### Extracted information:
---------------

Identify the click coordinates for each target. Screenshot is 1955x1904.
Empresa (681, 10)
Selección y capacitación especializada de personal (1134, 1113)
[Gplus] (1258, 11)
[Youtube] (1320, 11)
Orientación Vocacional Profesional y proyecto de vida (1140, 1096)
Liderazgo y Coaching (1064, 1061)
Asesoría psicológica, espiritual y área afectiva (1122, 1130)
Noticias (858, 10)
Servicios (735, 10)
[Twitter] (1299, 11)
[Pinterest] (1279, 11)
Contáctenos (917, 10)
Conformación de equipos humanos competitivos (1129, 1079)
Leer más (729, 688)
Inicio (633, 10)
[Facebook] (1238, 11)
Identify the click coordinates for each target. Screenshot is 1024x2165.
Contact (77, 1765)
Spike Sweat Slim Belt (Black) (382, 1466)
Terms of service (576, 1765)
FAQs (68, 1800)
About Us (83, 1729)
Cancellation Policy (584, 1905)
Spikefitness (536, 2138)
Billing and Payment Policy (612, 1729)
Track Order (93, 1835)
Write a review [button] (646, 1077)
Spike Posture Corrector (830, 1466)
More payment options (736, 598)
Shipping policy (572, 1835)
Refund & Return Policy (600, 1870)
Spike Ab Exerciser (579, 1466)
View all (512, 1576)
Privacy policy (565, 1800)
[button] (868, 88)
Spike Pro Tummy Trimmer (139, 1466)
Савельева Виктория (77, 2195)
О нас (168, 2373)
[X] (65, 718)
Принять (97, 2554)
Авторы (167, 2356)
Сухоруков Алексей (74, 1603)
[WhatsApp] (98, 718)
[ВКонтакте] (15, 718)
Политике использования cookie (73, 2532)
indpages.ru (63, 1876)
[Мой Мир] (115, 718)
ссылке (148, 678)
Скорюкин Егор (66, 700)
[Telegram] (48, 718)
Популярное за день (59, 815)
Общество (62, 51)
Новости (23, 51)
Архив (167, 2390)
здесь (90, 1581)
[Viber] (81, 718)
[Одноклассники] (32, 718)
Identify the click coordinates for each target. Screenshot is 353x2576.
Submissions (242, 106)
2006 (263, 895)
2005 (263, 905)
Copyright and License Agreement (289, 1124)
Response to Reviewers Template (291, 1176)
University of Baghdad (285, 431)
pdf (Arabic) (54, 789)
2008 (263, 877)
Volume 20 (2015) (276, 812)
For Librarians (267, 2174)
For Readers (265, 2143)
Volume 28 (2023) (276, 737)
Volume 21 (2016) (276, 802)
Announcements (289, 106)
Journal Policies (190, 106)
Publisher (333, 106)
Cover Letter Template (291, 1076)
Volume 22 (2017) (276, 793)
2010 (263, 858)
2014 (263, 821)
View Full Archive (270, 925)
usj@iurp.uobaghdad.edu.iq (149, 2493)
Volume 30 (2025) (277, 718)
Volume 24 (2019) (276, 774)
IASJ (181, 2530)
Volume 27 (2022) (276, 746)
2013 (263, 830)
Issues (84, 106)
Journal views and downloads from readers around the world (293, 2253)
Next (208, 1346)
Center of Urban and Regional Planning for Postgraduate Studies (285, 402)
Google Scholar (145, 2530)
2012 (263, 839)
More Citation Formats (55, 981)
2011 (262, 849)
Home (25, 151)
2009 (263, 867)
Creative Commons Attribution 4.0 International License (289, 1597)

---------------

Your output must contain exactly the lines from the one containing "Популярное за день (59, 815)" to the final line of the data above, and no other text.

### Output below:
Популярное за день (59, 815)
Общество (62, 51)
Новости (23, 51)
Архив (167, 2390)
здесь (90, 1581)
[Viber] (81, 718)
[Одноклассники] (32, 718)
Identify the click coordinates for each target. Screenshot is 353x2576.
Submissions (242, 106)
2006 (263, 895)
2005 (263, 905)
Copyright and License Agreement (289, 1124)
Response to Reviewers Template (291, 1176)
University of Baghdad (285, 431)
pdf (Arabic) (54, 789)
2008 (263, 877)
Volume 20 (2015) (276, 812)
For Librarians (267, 2174)
For Readers (265, 2143)
Volume 28 (2023) (276, 737)
Volume 21 (2016) (276, 802)
Announcements (289, 106)
Journal Policies (190, 106)
Publisher (333, 106)
Cover Letter Template (291, 1076)
Volume 22 (2017) (276, 793)
2010 (263, 858)
2014 (263, 821)
View Full Archive (270, 925)
usj@iurp.uobaghdad.edu.iq (149, 2493)
Volume 30 (2025) (277, 718)
Volume 24 (2019) (276, 774)
IASJ (181, 2530)
Volume 27 (2022) (276, 746)
2013 (263, 830)
Issues (84, 106)
Journal views and downloads from readers around the world (293, 2253)
Next (208, 1346)
Center of Urban and Regional Planning for Postgraduate Studies (285, 402)
Google Scholar (145, 2530)
2012 (263, 839)
More Citation Formats (55, 981)
2011 (262, 849)
Home (25, 151)
2009 (263, 867)
Creative Commons Attribution 4.0 International License (289, 1597)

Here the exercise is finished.